:: MATERIAL FOR THIS EXERCISE

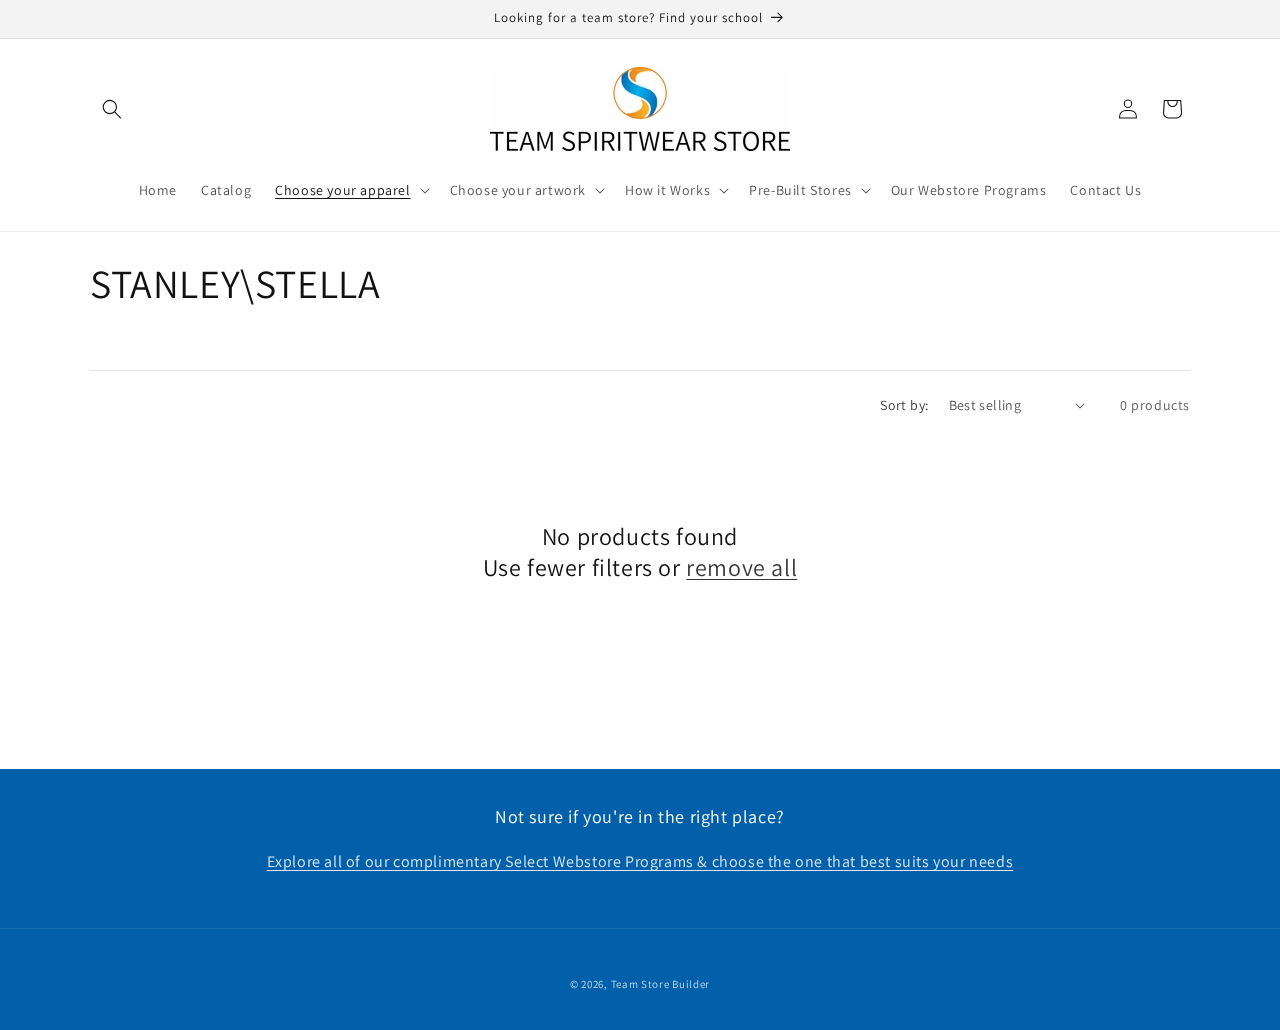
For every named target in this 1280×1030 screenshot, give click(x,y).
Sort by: (904, 405)
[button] (112, 109)
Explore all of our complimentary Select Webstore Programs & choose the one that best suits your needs (640, 862)
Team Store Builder (661, 984)
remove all (741, 567)
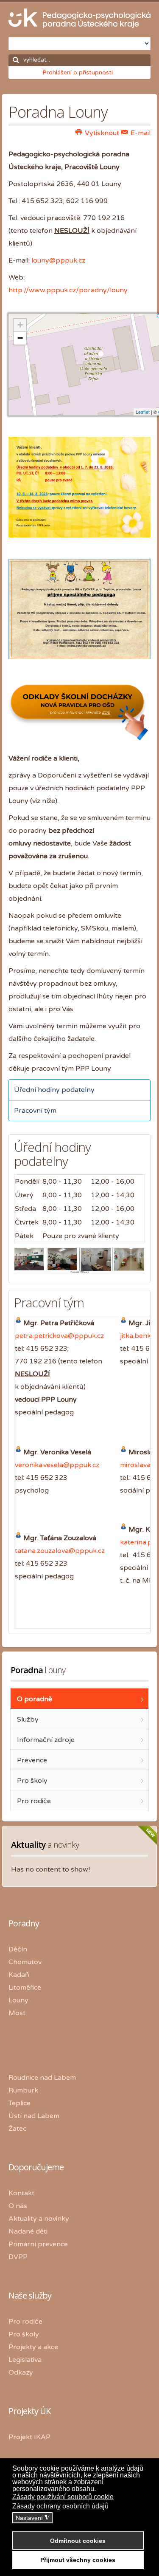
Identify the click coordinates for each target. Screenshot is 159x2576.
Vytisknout (101, 133)
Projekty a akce (33, 2347)
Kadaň (18, 1975)
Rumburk (23, 2090)
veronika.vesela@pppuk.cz (57, 1465)
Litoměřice (24, 1987)
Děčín (17, 1949)
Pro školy (23, 2334)
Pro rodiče (25, 2321)
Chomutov (25, 1962)
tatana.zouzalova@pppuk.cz (60, 1551)
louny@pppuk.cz (58, 260)
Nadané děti (27, 2231)
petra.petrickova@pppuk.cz (59, 1336)
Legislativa (25, 2359)
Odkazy (20, 2372)
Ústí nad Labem (33, 2116)
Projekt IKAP (29, 2437)
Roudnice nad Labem (42, 2077)
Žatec (17, 2128)
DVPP (18, 2257)
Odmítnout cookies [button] (78, 2540)
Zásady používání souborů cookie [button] (63, 2496)
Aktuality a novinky (38, 2218)
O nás (17, 2206)
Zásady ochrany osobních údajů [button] (60, 2506)
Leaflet (143, 411)
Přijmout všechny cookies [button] (77, 2559)
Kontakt (21, 2193)
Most (16, 2013)
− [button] (20, 338)
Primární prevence (38, 2244)
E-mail (140, 133)
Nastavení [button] (33, 2518)
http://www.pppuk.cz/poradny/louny (68, 290)
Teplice (19, 2103)
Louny (18, 2000)
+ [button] (20, 325)
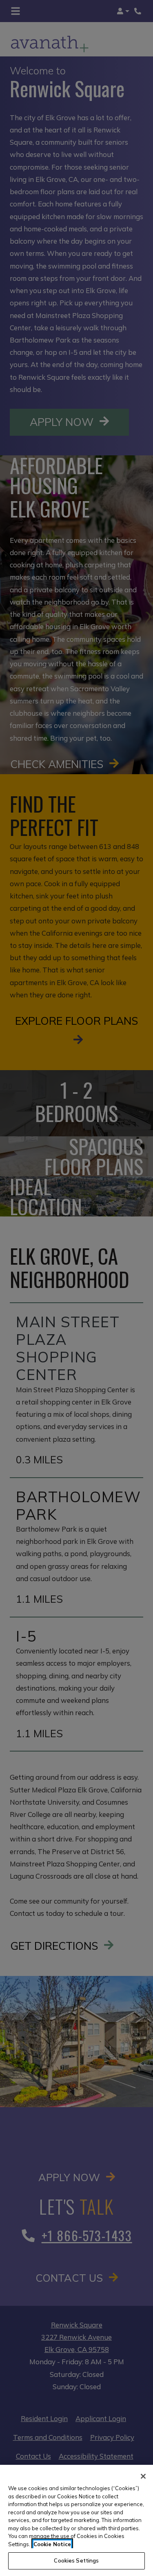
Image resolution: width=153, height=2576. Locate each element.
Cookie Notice (52, 2544)
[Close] (143, 2476)
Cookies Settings (76, 2560)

::::

» TRY IT
Report, from the entries above, each line where "target" is found.

» SOLUTION TO THE PROBLEM
For every named target in this 1280×1030 screenshot, give click(x,y).
Identify the click coordinates for each target. Screenshot is 159x2576.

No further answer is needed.